- [Task]: Because the copy must hold no pictures, return the data below with all of its words intact.

Records provided Block Start

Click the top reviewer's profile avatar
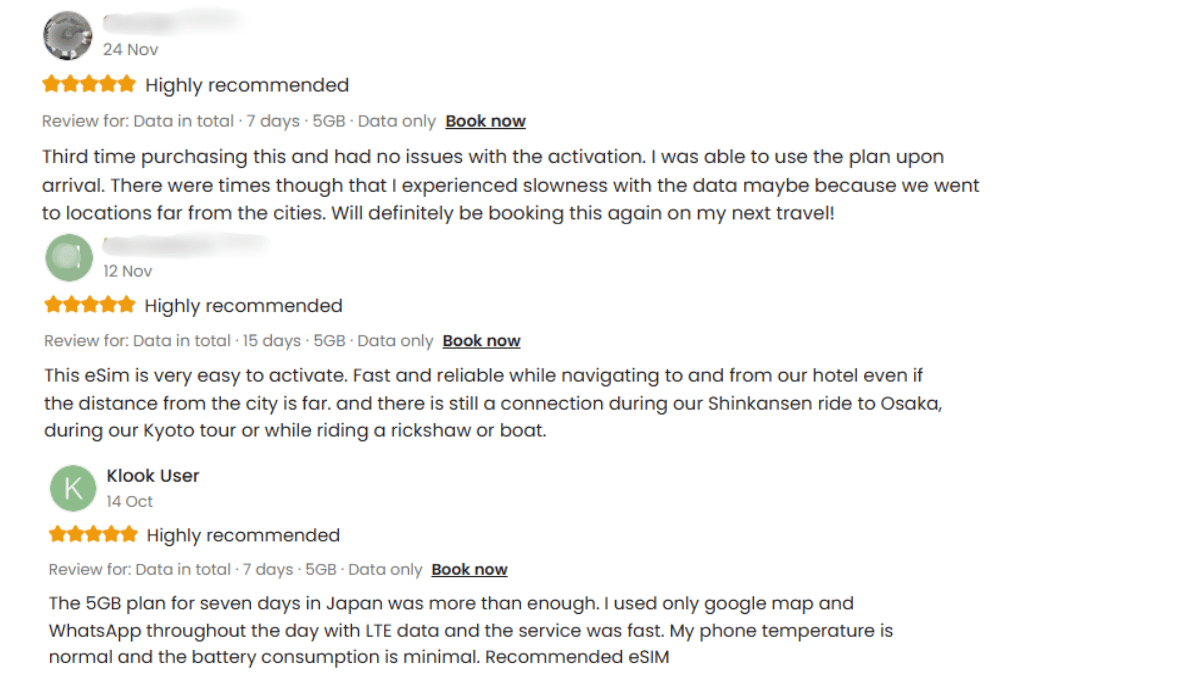This screenshot has width=1200, height=675. click(x=67, y=35)
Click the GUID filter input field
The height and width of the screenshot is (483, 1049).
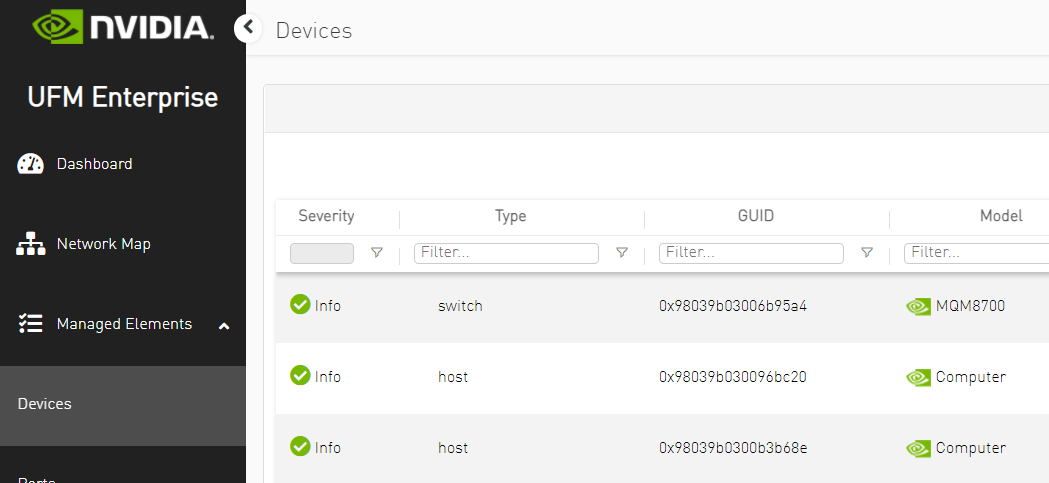pyautogui.click(x=751, y=253)
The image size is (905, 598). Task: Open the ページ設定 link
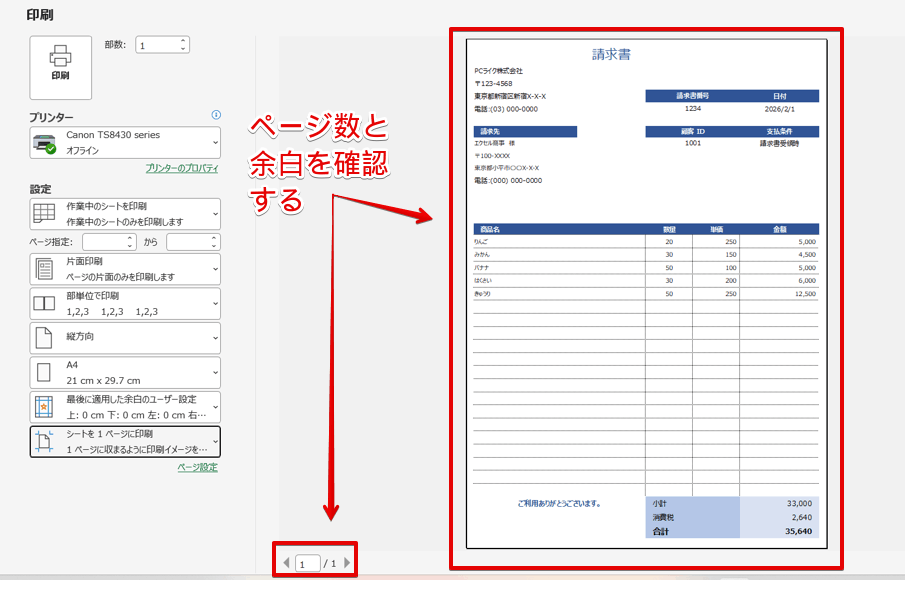(x=199, y=469)
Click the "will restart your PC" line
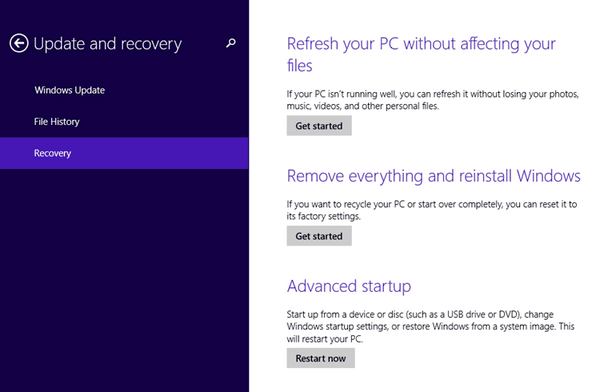Screen dimensions: 600x392 (x=324, y=339)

Records provided Block End

- [Exercise result]:
Click the top reviewer's profile avatar
This screenshot has width=1200, height=675. click(x=67, y=35)
Click the GUID filter input field
The height and width of the screenshot is (483, 1049).
pyautogui.click(x=751, y=253)
The image size is (905, 598). Task: Open the ページ設定 link
(x=199, y=469)
Click the "will restart your PC" line
Screen dimensions: 600x392 (x=324, y=339)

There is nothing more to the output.